**Problem requirements:** Send back all the data below, exactly as given.

(Items listed in a dataset)
%%

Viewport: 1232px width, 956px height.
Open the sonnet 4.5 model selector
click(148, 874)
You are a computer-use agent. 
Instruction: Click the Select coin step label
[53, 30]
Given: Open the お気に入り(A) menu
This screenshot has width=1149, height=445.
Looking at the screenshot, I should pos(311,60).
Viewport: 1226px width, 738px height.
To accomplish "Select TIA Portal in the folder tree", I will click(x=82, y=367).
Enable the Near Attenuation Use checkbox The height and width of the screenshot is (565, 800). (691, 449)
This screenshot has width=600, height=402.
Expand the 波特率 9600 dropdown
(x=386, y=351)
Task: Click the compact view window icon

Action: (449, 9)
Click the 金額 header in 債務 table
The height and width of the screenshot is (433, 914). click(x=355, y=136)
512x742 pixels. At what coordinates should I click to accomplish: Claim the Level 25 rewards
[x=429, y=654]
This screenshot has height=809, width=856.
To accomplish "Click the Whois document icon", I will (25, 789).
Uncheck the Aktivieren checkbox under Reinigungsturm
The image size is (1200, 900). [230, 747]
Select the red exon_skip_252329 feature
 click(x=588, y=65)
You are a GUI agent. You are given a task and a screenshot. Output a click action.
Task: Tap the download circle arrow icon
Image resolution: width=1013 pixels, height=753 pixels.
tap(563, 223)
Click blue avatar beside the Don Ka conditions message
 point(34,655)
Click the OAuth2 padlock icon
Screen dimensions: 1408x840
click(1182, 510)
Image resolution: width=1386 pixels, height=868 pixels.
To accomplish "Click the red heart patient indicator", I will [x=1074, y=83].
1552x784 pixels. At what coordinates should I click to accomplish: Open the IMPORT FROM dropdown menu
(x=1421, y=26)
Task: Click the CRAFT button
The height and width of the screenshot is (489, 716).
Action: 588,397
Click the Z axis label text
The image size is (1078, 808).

%%

**Answer for the task:**
Viewport: 1232px width, 956px height.
Open the sonnet 4.5 model selector
click(148, 874)
You are a computer-use agent. 
Instruction: Click the Select coin step label
[53, 30]
Given: Open the お気に入り(A) menu
This screenshot has width=1149, height=445.
Looking at the screenshot, I should pos(311,60).
Viewport: 1226px width, 738px height.
To accomplish "Select TIA Portal in the folder tree", I will click(x=82, y=367).
Enable the Near Attenuation Use checkbox The height and width of the screenshot is (565, 800). (691, 449)
This screenshot has width=600, height=402.
Expand the 波特率 9600 dropdown
(x=386, y=351)
Task: Click the compact view window icon

Action: (449, 9)
Click the 金額 header in 債務 table
The height and width of the screenshot is (433, 914). click(x=355, y=136)
512x742 pixels. At what coordinates should I click to accomplish: Claim the Level 25 rewards
[x=429, y=654]
This screenshot has height=809, width=856.
To accomplish "Click the Whois document icon", I will (25, 789).
Uncheck the Aktivieren checkbox under Reinigungsturm
The image size is (1200, 900). [230, 747]
Select the red exon_skip_252329 feature
 click(x=588, y=65)
You are a GUI agent. You are given a task and a screenshot. Output a click action.
Task: Tap the download circle arrow icon
Image resolution: width=1013 pixels, height=753 pixels.
tap(563, 223)
Click blue avatar beside the Don Ka conditions message
 point(34,655)
Click the OAuth2 padlock icon
Screen dimensions: 1408x840
click(1182, 510)
Image resolution: width=1386 pixels, height=868 pixels.
To accomplish "Click the red heart patient indicator", I will [x=1074, y=83].
1552x784 pixels. At what coordinates should I click to accomplish: Open the IMPORT FROM dropdown menu
(x=1421, y=26)
Task: Click the CRAFT button
The height and width of the screenshot is (489, 716).
Action: 588,397
Click the Z axis label text
The image size is (1078, 808).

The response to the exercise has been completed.